### Tâche à réaliser
Modifie les lignes de toutes les entrées en remplaçant « screenshot » par « screen capture » sans rien changer d'autre, et n'inclus pas les images dans ta réponse.

------ Entrées fournies

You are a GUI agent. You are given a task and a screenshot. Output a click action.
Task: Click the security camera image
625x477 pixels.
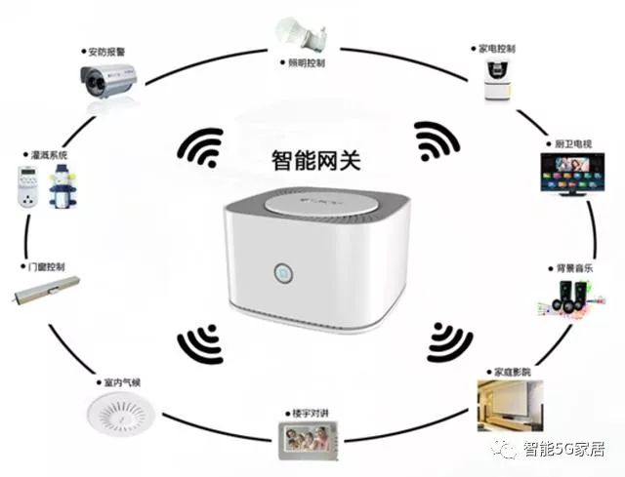pyautogui.click(x=106, y=80)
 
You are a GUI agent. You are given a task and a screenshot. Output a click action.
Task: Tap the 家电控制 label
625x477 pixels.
pyautogui.click(x=497, y=47)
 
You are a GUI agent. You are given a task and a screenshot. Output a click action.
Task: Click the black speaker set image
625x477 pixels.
pyautogui.click(x=563, y=296)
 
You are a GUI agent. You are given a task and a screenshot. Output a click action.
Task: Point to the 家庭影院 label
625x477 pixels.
pyautogui.click(x=511, y=372)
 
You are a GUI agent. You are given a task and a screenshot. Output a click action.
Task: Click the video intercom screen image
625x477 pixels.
pyautogui.click(x=305, y=443)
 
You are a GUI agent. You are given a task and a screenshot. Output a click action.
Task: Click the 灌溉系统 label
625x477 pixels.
pyautogui.click(x=48, y=154)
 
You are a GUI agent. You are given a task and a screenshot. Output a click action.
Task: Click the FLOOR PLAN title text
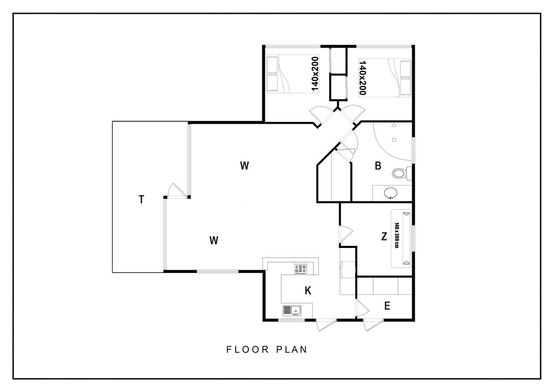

------------

### Résultat attendu
You are a GUI agent. You are given a task and a screen capture. Output a click action.
Task: Click the security camera image
625x477 pixels.
pyautogui.click(x=106, y=80)
 
You are a GUI agent. You are given a task and a screen capture. Output a click action.
Task: Tap the 家电控制 label
625x477 pixels.
pyautogui.click(x=497, y=47)
 
You are a GUI agent. You are given a task and a screen capture. Output a click action.
Task: Click the black speaker set image
625x477 pixels.
pyautogui.click(x=563, y=296)
 
You are a GUI agent. You are given a task and a screen capture. Output a click action.
Task: Point to the 家庭影院 label
625x477 pixels.
pyautogui.click(x=511, y=372)
 
You are a GUI agent. You are given a task and a screen capture. Output a click action.
Task: Click the video intercom screen image
625x477 pixels.
pyautogui.click(x=305, y=443)
 
You are a GUI agent. You are given a task and a screen capture. Output a click action.
Task: Click the 灌溉系统 label
625x477 pixels.
pyautogui.click(x=48, y=154)
 
You are a GUI agent. You are given a task and a screen capture. Output a click action.
Task: Click the FLOOR PLAN title text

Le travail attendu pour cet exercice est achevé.